On December 14, 2017

Public input saves Moon Brook

By Julia Purdy

The fourth of five public forums on water quality in Moon Brook took place at the Rutland High School Thursday, Nov. 30. The meeting was conducted by Roy Schiff and Jessica Louisos of Milone & MacBroom, water quality consultants. Public Works Commissioner Jeff Wennberg and Ethan Swift of the state Department of Environmental Conservation were present; in all, about 15 neighbors and supporters attended.

The series of forums presents options for achieving acceptable water temperatures in Moon Brook and its ponds, as well as a plan for dealing with the dam at Combination Pond, which is in poor condition.

The key goals for Moon Brook and its ponds are water quality; the safety of the Combination Pond dam and liability of the city, which owns the dam; treatment of storm runoff into Combination Pond; overall savings to taxpayers; and the ability to start construction in October 2018. Water quality is achieved by establishing the Total Maximum Daily Load (TMDL) for pollutants, in this case too-warm water temperatures that impair fish populations and other aquatic life.

The forum series has been designed to gather all information and concerns from stakeholders and others, brainstorm alternative solutions, decide on the one that achieves water quality standards while meeting community needs, and develop a remediation design accordingly.

Director of Public Works Jeff Wennberg said that for the first time ever to his knowledge, “The modeling the state had to do to demonstrate that the temperature targets could be reached was directed to a large degree by what’s coming out of the public process.”

In the past, the state would put together a TMDL based on studies, independently of community preference. This exercise has made community involvement an integral part of the process.

Wennberg said it was “coincidental” that in the case of Moon Brook, public outcry over draining the ponds – the state’s initial proposal – resulted in discussions with the neighborhood at the same time the state was beginning to develop the TMDL.

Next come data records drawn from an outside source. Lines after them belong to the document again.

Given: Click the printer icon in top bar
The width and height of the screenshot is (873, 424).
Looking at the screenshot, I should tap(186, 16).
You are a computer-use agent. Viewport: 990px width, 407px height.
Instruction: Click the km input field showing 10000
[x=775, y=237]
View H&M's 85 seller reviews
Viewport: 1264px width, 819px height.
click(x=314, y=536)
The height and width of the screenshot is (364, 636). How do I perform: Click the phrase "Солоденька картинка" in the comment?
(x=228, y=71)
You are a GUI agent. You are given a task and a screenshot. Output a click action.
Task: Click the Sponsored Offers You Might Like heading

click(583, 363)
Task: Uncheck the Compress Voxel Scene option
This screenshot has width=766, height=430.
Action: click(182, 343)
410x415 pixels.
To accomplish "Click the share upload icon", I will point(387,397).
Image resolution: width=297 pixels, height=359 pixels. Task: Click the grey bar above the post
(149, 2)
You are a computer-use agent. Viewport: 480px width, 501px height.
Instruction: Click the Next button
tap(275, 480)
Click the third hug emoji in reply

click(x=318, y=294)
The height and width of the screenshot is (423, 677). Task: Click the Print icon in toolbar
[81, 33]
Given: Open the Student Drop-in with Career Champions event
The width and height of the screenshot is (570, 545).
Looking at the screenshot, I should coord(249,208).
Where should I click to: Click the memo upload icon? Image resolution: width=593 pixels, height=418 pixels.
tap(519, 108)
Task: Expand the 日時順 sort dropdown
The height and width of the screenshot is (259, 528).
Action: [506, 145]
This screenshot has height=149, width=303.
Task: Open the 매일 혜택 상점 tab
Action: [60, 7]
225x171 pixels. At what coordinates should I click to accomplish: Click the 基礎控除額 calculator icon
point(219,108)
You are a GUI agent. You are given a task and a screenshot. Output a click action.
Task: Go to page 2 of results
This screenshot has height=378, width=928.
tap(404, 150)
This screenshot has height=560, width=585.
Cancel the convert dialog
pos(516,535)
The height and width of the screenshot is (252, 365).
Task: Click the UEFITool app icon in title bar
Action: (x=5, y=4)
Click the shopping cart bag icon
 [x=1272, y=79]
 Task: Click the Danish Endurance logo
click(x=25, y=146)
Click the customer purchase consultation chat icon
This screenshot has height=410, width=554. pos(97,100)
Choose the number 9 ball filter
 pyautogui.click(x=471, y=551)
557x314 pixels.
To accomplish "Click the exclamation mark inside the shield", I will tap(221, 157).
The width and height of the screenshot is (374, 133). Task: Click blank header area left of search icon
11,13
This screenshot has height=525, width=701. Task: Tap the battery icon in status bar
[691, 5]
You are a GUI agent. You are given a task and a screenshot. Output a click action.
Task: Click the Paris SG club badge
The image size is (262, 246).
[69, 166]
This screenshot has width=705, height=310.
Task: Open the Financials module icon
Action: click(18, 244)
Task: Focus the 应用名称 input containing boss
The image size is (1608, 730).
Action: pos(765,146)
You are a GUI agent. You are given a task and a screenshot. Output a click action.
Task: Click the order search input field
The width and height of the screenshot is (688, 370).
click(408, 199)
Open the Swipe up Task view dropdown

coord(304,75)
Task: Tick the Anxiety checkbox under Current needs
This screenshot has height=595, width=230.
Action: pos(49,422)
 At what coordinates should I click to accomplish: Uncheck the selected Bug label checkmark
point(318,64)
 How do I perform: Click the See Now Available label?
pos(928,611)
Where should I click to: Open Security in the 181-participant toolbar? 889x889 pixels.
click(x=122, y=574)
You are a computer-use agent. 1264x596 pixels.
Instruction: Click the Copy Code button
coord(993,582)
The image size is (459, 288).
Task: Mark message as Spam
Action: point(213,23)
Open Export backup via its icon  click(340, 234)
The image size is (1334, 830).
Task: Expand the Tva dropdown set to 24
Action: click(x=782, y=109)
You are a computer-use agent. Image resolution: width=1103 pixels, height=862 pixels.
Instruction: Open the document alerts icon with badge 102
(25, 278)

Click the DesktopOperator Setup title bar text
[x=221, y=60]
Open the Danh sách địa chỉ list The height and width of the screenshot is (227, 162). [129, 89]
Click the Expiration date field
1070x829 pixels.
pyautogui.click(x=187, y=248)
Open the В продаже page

The first two forums, which were well attended, met with skepticism and some outright opposition on the part of property owners around Combination and Piedmont ponds. Interactive exercises and intense discussion produced a list of values held by the group, with property values, economic issues and the public good topping the list, followed by aesthetic and wildlife values.

Subsequent forums presented possible options, from minimal to drastic, for preserving those values while meeting the TMDL standard, and narrowed them down using visualizations and accompanying data.

The cooling of Moon Brook no longer requires the removal of the ponds. Reducing the surface area of the ponds, providing shade over the water, lining the banks with “no-mow” buffers to filter runoff and provide wildlife habitat, and dredging decades of silt from the ponds were all considered. There was also some discussion about fish passage at the dams, which might bring grant money and found favor with the neighbors.

At the most recent forum, the consultants projected photographs of each pond, digitally modified to illustrate the future appearance with more shade trees, buffers of low-growing native vegetation, and a smaller surface area. Tree placements will preserve views of East Mountain; city-owned Combination Pond has a public access area as well.

The overall result was surprisingly attractive.

Both dams were judged inadequate from the standpoint of a 100-year flood, although the Combination Dam survived the storms of summer 2011. Both need repair, strengthening and work on the spillways.
At the Nov. 30 forum, all took an active part in putting themselves into the picture, discussing the options, and asking questions.

While the TMDL standard provides the goal, there is flexibility in how the goal is reached, said Ethan Swift, subject to the federal Clean Water Act.

A remaining issue is the cost of substantial work on Combination dam. The dam does represent some risk to life and property downstream in a flood event. The dam crest must be raised and the embankments armored with riprap to withstand overtopping, leaks must be plugged and a new spillway installed. Complicating matters is the fact that a residential street crosses the top of the dam to reach houses on the east side of the pond, with no other outlet.

When asked if the funding is there, Wennberg said, “Not yet.” He said some state and federal resources are available but a detailed application needs to be developed.

“We asked the community what can you live with; the public responded,” Wennberg said. When the state used that public input, to everyone’s surprise they discovered it could work. “So what comes out in terms of targets and recommendations is consistent with what the public can live with, instead of getting into a big argument over whether the left hand knows what the right hand is doing,” he said.

All the forums, including materials, background and timeline, public comments and PowerPoint slides can be seen at rutlandcity.org/ponds.

Photo by Julia Purdy
A small flock of Canada geese makes its way across Combination Pond in Rutland.